Objective —
Can you update the listing lines between the one holding "Where should I click to: Open the dashboard" and the one holding "Open the green", inclusive, so that "trash icon" becomes "delete icon" with all else unchanged, and give back only those lines?

Records for this exercise —
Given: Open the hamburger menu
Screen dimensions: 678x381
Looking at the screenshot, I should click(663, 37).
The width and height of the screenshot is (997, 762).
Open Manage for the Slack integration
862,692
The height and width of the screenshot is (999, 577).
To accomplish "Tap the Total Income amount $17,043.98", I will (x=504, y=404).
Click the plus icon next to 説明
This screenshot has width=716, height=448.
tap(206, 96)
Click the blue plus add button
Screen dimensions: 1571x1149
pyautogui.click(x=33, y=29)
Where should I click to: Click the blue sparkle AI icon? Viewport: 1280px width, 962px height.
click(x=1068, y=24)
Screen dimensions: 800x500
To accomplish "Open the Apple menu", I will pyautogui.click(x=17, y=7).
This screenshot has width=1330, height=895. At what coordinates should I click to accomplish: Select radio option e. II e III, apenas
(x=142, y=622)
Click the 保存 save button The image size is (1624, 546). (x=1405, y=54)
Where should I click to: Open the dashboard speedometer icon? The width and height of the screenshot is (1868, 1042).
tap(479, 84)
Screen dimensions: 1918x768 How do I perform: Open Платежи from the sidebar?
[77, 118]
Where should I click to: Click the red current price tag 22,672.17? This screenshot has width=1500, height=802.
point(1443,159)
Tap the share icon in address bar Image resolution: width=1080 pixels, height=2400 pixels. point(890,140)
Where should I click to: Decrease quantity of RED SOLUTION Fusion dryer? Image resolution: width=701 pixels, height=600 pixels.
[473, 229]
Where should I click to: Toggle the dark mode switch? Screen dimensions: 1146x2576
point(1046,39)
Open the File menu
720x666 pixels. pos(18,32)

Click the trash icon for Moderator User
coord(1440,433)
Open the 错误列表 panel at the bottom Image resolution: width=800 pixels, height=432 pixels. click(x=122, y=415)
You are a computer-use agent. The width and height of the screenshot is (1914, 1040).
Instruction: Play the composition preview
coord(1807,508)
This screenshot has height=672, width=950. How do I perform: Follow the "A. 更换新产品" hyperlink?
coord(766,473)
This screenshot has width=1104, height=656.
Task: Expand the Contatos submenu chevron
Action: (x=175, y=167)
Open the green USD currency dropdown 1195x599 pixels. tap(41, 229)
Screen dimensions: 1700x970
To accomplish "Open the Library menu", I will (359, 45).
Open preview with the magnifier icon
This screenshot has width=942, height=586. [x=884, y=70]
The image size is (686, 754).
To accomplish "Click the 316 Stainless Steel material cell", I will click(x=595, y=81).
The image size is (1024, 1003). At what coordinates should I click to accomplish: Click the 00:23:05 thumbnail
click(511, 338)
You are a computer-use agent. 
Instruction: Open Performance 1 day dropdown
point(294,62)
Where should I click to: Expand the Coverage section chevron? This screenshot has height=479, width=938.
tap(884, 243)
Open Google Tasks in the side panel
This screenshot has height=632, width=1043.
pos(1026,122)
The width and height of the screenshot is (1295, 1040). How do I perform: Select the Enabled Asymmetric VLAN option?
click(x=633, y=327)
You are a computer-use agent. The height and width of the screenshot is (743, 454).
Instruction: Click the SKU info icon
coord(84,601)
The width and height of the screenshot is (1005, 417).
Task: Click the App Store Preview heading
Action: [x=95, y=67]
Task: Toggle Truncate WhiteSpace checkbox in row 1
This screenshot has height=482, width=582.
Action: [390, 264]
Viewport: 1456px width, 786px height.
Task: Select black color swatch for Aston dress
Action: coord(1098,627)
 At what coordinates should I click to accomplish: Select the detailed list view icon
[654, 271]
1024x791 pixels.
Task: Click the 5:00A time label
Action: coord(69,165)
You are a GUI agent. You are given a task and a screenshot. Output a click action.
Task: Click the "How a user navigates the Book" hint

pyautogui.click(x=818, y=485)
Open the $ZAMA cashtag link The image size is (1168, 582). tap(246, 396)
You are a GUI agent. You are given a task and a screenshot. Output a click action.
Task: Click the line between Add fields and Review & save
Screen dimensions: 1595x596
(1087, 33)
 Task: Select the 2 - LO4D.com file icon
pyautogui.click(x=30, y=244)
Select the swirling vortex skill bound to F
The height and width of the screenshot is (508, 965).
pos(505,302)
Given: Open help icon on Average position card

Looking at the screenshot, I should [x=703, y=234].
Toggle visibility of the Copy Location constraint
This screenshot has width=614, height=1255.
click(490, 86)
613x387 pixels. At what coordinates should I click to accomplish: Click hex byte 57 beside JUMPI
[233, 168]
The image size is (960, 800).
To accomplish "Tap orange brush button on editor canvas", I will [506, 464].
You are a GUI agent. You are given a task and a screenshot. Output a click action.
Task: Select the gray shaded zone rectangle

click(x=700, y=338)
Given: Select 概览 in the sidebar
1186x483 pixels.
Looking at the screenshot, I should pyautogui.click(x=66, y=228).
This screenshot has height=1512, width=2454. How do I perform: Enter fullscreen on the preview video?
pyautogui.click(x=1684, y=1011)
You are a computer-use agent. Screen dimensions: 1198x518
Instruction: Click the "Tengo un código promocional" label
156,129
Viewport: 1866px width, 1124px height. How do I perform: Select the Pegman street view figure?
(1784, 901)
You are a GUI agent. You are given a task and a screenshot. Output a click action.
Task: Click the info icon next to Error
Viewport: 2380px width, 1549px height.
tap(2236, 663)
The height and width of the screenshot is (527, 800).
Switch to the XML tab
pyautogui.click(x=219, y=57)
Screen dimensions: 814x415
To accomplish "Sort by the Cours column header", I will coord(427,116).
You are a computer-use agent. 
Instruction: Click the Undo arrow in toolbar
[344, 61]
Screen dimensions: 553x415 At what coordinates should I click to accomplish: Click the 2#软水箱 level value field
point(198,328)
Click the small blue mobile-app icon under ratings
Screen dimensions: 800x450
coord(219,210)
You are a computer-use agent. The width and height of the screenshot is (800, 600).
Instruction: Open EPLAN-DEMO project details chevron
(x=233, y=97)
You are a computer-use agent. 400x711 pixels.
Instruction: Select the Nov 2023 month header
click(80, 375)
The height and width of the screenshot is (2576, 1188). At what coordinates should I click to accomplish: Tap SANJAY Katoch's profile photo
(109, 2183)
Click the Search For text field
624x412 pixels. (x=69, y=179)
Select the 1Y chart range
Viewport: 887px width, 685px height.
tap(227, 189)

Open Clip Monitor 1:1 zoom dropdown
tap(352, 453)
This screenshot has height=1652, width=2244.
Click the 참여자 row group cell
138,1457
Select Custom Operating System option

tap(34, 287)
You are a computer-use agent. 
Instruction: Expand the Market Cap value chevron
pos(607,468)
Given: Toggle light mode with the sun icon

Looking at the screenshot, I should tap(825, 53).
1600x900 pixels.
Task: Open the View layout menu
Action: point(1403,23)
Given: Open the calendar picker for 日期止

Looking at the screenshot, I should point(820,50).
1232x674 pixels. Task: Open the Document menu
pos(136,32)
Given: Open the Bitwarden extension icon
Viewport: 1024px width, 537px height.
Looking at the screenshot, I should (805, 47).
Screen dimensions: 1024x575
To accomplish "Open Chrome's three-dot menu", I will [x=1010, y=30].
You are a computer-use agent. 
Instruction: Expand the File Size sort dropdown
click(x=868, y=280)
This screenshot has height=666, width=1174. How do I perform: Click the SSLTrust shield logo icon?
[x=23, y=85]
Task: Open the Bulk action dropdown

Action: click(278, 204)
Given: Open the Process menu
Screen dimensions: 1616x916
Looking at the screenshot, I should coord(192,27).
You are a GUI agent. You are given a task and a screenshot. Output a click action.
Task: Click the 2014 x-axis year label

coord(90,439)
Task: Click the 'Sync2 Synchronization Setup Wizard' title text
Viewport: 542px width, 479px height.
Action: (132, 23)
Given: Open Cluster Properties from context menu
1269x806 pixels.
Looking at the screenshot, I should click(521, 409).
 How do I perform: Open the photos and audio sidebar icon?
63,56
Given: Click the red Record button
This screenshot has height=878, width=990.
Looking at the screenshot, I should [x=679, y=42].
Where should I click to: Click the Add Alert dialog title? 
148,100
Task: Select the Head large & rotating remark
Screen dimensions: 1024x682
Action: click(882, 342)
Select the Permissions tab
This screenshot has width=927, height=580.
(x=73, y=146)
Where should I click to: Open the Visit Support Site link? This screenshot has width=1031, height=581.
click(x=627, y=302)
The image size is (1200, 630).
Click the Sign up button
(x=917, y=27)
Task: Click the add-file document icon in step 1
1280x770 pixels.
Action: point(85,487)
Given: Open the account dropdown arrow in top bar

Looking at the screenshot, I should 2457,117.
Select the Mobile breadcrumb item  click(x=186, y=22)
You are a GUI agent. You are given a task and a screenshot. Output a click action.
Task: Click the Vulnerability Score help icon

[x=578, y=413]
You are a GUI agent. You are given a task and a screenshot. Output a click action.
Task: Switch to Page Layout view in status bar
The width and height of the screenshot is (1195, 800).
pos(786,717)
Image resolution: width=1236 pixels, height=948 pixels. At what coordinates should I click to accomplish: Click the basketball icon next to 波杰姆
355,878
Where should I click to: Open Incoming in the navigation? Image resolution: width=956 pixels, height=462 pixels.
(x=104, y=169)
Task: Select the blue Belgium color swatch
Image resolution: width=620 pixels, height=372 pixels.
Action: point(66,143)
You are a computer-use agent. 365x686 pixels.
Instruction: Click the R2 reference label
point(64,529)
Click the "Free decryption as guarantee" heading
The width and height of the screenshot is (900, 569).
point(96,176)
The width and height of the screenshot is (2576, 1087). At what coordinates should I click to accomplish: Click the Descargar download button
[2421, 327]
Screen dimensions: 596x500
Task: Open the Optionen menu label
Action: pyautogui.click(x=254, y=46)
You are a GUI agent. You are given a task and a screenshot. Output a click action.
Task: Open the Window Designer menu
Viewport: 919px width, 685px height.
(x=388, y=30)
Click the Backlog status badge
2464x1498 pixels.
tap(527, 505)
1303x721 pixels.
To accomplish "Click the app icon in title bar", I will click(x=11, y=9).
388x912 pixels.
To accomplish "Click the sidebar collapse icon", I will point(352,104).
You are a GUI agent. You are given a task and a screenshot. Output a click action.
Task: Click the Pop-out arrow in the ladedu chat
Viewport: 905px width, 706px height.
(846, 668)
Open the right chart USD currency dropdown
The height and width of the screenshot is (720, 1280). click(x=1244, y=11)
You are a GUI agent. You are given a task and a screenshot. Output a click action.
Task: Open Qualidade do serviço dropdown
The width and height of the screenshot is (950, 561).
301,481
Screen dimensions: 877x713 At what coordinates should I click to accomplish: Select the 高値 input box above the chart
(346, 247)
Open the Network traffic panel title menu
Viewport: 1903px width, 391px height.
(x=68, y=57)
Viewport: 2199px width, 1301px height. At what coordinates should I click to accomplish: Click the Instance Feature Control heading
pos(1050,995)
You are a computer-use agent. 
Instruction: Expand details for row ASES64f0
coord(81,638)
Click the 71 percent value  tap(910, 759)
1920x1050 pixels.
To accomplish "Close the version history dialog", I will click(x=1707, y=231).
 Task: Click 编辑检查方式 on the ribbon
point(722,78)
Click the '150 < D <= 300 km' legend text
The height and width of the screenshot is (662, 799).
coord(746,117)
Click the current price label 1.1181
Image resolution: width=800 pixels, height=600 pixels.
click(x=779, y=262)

Final result —
Where should I click to: Open the dashboard speedometer icon? The width and height of the screenshot is (1868, 1042).
tap(479, 84)
Screen dimensions: 1918x768 How do I perform: Open Платежи from the sidebar?
[77, 118]
Where should I click to: Click the red current price tag 22,672.17? This screenshot has width=1500, height=802.
point(1443,159)
Tap the share icon in address bar Image resolution: width=1080 pixels, height=2400 pixels. point(890,140)
Where should I click to: Decrease quantity of RED SOLUTION Fusion dryer? Image resolution: width=701 pixels, height=600 pixels.
[473, 229]
Where should I click to: Toggle the dark mode switch? Screen dimensions: 1146x2576
point(1046,39)
Open the File menu
720x666 pixels. pos(18,32)

Click the delete icon for Moderator User
coord(1440,433)
Open the 错误列表 panel at the bottom Image resolution: width=800 pixels, height=432 pixels. click(x=122, y=415)
You are a computer-use agent. The width and height of the screenshot is (1914, 1040).
Instruction: Play the composition preview
coord(1807,508)
This screenshot has height=672, width=950. How do I perform: Follow the "A. 更换新产品" hyperlink?
coord(766,473)
This screenshot has width=1104, height=656.
Task: Expand the Contatos submenu chevron
Action: (x=175, y=167)
Open the green USD currency dropdown 1195x599 pixels. tap(41, 229)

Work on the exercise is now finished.